| It Was One of Those Hot Summer Days
When Walking Was a Chore
Kristin Rix
It was one of those hot summer days when walking was a chore, and only the
most dignified of ladies could pull it off with only a glow. The days where
the subtlest of hips could work their way through the burning asphalt, across
marble games in the shade and over the out-slung legs of men while they drank
beer and expounded on the women they would have done if . . . She could handle
this heat. Those same men who tilted their hats to maximize on the shade and
looked at her with disdainful eyes couldn't see how easily she maneuvered
through the heat. They only saw the slightly disheveled hair, and the mildly
rumpled flowered skirt that he saw clung so well to her thighs. It sailed over
her beautiful thighs, it soared and danced a maraca when she skittered around
the marble ring. He watched her first with respect, envy, even, and soon after
with a desire to possess the hips that so easily swam amidst the heat that
pulsed up in waves around her, barely grazing her.

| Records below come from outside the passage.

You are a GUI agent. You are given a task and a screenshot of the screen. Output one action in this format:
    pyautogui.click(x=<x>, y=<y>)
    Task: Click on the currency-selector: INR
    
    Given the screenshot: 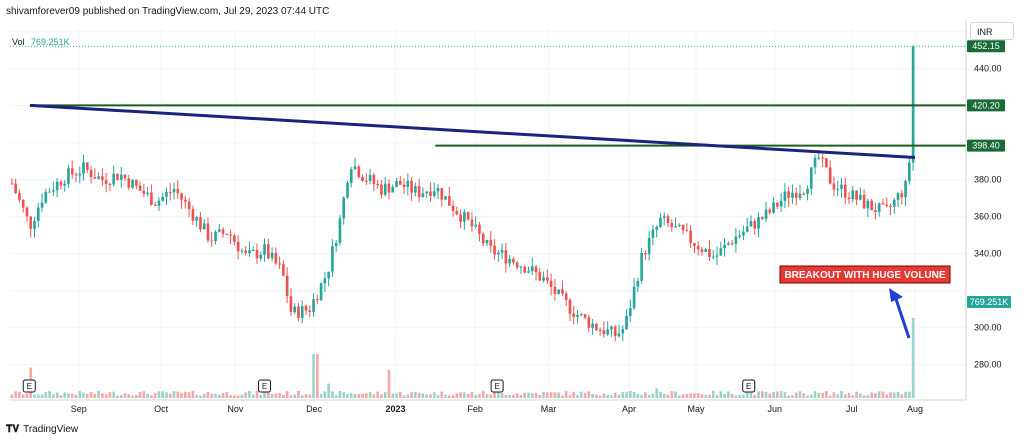 What is the action you would take?
    pyautogui.click(x=992, y=31)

She walked his way. Perhaps it was the dress shop that sat just past the
balustrade he eased himself against. Perhaps she walked her way into this dead
Texas heat knowing he would be standing in her path, tilted her hat because
she knew as she tilted it that he would only be able to see the suppleness of
her lips as she approached and his eyes guided down to the shape of her ample
breasts against the cotton of her shirt. the scarf swaying back and forth in
rhythm with her feet. She had her own music, her own song, her own quartet of
body movements that no man, perhaps long ago but not any more, appreciated.
She had it all in a tight, subtle package left on a shelf twenty years ago
waiting for the one man that could see through the cheap wrapping paper to the
gift hidden beneath. This was what he was waiting his whole life for, this
woman. This is what he looked at magazines for, watched old movies for and
yes, snuck out for while his mother held Tupperware parties in the living room
past his bedtime. He'd studied the hats she might wear, the pleats that might
be in her skirt, the colors which might collide in the scarf embracing her
neck.
With each step she came nearer, his destiny, his Madonna. his Mother Mary.
"Afternoon, ma'am," he managed.
"Afternoon."
"How are you?"
She paused. His heart leapt to his throat as he realized he was no longer
in control, that his destiny had taken over and was guiding him into the
moment of his future, his ultimate purpose, this woman.
"I must say that right about now I'm doin' very well."
"I’m ever so pleased to hear that, ma'am. You look very well, if I
may say so." He could hear her breathing, and the minute paused. She
hadn't turned her face to him yet, and all he could do was watch her lips
moisten themselves against each other as they prepared to form the next
response.
And then, as they began to form she turned her blue eyes on him and they
sparkled at him.
"You may, and thank you. You from around here?"
"I was passin' through, but I thought I might stay for a short while.
I'm renting a spot upstairs."
"Yes . . ." she looked him up and down. "I would have
noticed a boy like you before."
He could tell how relaxed and comfortable her eyes were with that gesture,
not from having done it over and over, as a habit, but from having wanted to
do it so many times and never gone there. Here stood before him the woman who
was the gown in the closet worn once and forgotten, once loved and so
beautiful and once the magic was used, hung and forgotten. Here was his prize.
"It's awful hot out here." he said.
"Yes, oh my," she fanned herself and her eyes grew wide with the
sudden realization. Her cheeks flowered pink.
"I have some nice cool iced tea upstairs, if you'd like to join me for
a spell." His whole body hung upon the balustrade, waiting for her
answer.
She looked down the street where she had come from, pensive. Then she
smiled and looked back him, took his whole face and meaning in.
"Yes," she responded. "That would be so nice."